# 批标准化
在我们正式进入模型的构建和训练之前，我们会先讲一讲数据预处理和批标准化，因为模型训练并不容易，特别是一些非常复杂的模型，并不能非常好的训练得到收敛的结果，所以对数据增加一些预处理，同时使用批标准化能够得到非常好的收敛结果，这也是卷积网络能够训练到非常深的层的一个重要原因。

## 数据预处理
目前数据预处理最常见的方法就是中心化和标准化，中心化相当于修正数据的中心位置，实现方法非常简单，就是在每个特征维度上减去对应的均值，最后得到 0 均值的特征。标准化也非常简单，在数据变成 0 均值之后，为了使得不同的特征维度有着相同的规模，可以除以标准差近似为一个标准正态分布，也可以依据最大值和最小值将其转化为 -1 ~ 1 之间，下面是一个简单的图示

![](https://ws1.sinaimg.cn/large/006tKfTcly1fmqouzer3xj30ij06n0t8.jpg)

这两种方法非常的常见，如果你还记得，前面我们在神经网络的部分就已经使用了这个方法实现了数据标准化，至于另外一些方法，比如 PCA 或者 白噪声已经用得非常少了。

## Batch Normalization
前面在数据预处理的时候，我们尽量输入特征不相关且满足一个标准的正态分布，这样模型的表现一般也较好。但是对于很深的网路结构，网路的非线性层会使得输出的结果变得相关，且不再满足一个标准的 N(0, 1) 的分布，甚至输出的中心已经发生了偏移，这对于模型的训练，特别是深层的模型训练非常的困难。

所以在 2015 年一篇论文提出了这个方法，批标准化，简而言之，就是对于每一层网络的输出，对其做一个归一化，使其服从标准的正态分布，这样后一层网络的输入也是一个标准的正态分布，所以能够比较好的进行训练，加快收敛速度。
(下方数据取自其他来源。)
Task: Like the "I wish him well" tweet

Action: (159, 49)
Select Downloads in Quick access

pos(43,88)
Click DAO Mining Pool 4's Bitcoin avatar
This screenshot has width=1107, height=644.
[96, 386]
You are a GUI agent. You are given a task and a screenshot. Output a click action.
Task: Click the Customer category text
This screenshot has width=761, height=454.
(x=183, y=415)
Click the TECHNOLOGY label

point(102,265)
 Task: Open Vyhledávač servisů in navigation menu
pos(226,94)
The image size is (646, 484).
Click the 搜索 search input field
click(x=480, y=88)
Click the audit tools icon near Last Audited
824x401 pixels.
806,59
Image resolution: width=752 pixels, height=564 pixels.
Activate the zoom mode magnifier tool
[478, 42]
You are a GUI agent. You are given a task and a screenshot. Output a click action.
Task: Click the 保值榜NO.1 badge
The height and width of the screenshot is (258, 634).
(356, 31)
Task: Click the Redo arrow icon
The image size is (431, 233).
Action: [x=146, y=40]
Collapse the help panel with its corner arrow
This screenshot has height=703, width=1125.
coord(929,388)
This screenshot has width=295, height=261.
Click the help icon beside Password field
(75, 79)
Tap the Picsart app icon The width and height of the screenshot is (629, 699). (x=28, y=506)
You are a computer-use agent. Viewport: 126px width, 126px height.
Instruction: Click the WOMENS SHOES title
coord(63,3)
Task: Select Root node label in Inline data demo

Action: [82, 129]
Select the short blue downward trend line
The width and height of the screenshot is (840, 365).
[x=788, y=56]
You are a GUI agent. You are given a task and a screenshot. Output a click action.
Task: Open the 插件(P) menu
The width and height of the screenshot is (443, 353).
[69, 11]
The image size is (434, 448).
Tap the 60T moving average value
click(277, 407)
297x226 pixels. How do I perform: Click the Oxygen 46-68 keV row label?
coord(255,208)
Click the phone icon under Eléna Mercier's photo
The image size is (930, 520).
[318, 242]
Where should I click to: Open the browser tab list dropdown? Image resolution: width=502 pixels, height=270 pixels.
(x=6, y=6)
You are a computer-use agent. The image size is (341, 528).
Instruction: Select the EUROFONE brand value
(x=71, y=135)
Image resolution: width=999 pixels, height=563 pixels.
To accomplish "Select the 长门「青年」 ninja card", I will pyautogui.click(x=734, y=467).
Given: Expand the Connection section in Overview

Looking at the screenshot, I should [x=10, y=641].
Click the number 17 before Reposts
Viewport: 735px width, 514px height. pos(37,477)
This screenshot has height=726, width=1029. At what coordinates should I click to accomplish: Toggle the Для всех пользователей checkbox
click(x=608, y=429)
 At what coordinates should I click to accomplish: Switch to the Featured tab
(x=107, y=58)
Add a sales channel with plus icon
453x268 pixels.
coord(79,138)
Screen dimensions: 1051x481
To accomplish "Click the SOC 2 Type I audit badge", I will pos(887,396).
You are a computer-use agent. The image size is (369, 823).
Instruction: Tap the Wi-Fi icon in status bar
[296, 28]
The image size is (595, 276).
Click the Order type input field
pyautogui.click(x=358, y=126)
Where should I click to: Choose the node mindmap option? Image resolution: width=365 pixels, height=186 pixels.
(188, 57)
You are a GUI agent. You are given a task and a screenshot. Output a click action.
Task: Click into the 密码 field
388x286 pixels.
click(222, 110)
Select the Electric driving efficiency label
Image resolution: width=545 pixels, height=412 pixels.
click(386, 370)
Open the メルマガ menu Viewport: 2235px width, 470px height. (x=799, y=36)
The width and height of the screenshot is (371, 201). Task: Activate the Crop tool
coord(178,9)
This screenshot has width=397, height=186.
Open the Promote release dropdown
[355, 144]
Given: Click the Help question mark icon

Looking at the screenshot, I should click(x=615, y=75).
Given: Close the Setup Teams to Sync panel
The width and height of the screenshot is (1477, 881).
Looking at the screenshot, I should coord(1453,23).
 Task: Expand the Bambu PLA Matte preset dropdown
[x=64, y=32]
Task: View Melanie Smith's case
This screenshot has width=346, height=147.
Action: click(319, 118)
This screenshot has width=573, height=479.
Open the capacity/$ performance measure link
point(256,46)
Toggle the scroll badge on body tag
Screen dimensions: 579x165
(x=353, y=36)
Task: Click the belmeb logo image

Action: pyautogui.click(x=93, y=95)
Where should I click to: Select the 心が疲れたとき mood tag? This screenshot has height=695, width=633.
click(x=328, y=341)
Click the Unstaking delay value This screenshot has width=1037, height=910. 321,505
batch normalization 的实现非常简单，对于给定的一个 batch 的数据 $B = \{x_1, x_2, \cdots, x_m\}$算法的公式如下

$$
\mu_B = \frac{1}{m} \sum_{i=1}^m x_i
$$
$$
\sigma^2_B = \frac{1}{m} \sum_{i=1}^m (x_i - \mu_B)^2
$$
$$
\hat{x}_i = \frac{x_i - \mu_B}{\sqrt{\sigma^2_B + \epsilon}}
$$
$$
y_i = \gamma \hat{x}_i + \beta
$$

第一行和第二行是计算出一个 batch 中数据的均值和方差，接着使用第三个公式对 batch 中的每个数据点做标准化，$\epsilon$ 是为了计算稳定引入的一个小的常数，通常取 $10^{-5}$，最后利用权重修正得到最后的输出结果，非常的简单，下面我们可以实现一下简单的一维的情况，也就是神经网络中的情况

In [1]:
from __future__ import print_function
from __future__ import division
from __future__ import absolute_import

import tensorflow as tf

  from ._conv import register_converters as _register_converters


In [2]:
def simple_batch_norm_1d(x, gamma, beta):
    eps = 1e-5
    x_mean = tf.reduce_mean(x, axis=0, keep_dims=True)
    x_var = tf.reduce_mean(tf.square(x - x_mean), axis=0, keep_dims=True)
    x_hat = (x - x_mean) / tf.sqrt(x_var + eps)
    return gamma * x_hat + beta

我们来验证一下是否对于任意的输入，输出会被标准化

In [3]:
sess = tf.InteractiveSession()

In [4]:
x = tf.reshape(tf.range(15, dtype=tf.float32), (5, 3))
gamma = tf.ones(x.get_shape()[1])
beta = tf.zeros(x.get_shape()[-1])
print('before bn:')
print(sess.run(x))
y = simple_batch_norm_1d(x, gamma, beta)
print('after bn:')
print(sess.run(y))

before bn:
[[ 0.  1.  2.]
 [ 3.  4.  5.]
 [ 6.  7.  8.]
 [ 9. 10. 11.]
 [12. 13. 14.]]
Instructions for updating:
keep_dims is deprecated, use keepdims instead
after bn:
[[-1.4142132 -1.4142132 -1.4142132]
 [-0.7071066 -0.7071066 -0.7071066]
 [ 0.         0.         0.       ]
 [ 0.7071066  0.7071066  0.7071066]
 [ 1.4142132  1.4142132  1.4142132]]


可以看到这里一共是 5 个数据点，三个特征，每一列表示一个特征的不同数据点，使用批标准化之后，每一列都变成了标准的正态分布

这个时候会出现一个问题，就是测试的时候该使用批标准化吗？

答案是肯定的，因为训练的时候使用了，而测试的时候不使用肯定会导致结果出现偏差，但是测试的时候如果只有一个数据集，那么均值不就是这个值，方差为 0 吗？这显然是随机的，所以测试的时候不能用测试的数据集去算均值和方差，而是用训练的时候算出的移动平均均值和方差去代替

下面我们实现以下能够区分训练状态和测试状态的批标准化方法

In [5]:
def batch_norm_1d(x, is_training, decay=0.1, scope='bn'):
    eps = 1e-5
    
    with tf.variable_scope(scope):
        moving_mean = tf.get_variable('moving_mean', initializer=tf.zeros_initializer(), shape=x.get_shape()[-1:], dtype=tf.float32, trainable=False)
        moving_var = tf.get_variable('moving_var', initializer=tf.zeros_initializer(), shape=x.get_shape()[-1:], dtype=tf.float32, trainable=False)
        
        tf.add_to_collection('moving_mean', moving_mean)
        tf.add_to_collection('moving_var', moving_var)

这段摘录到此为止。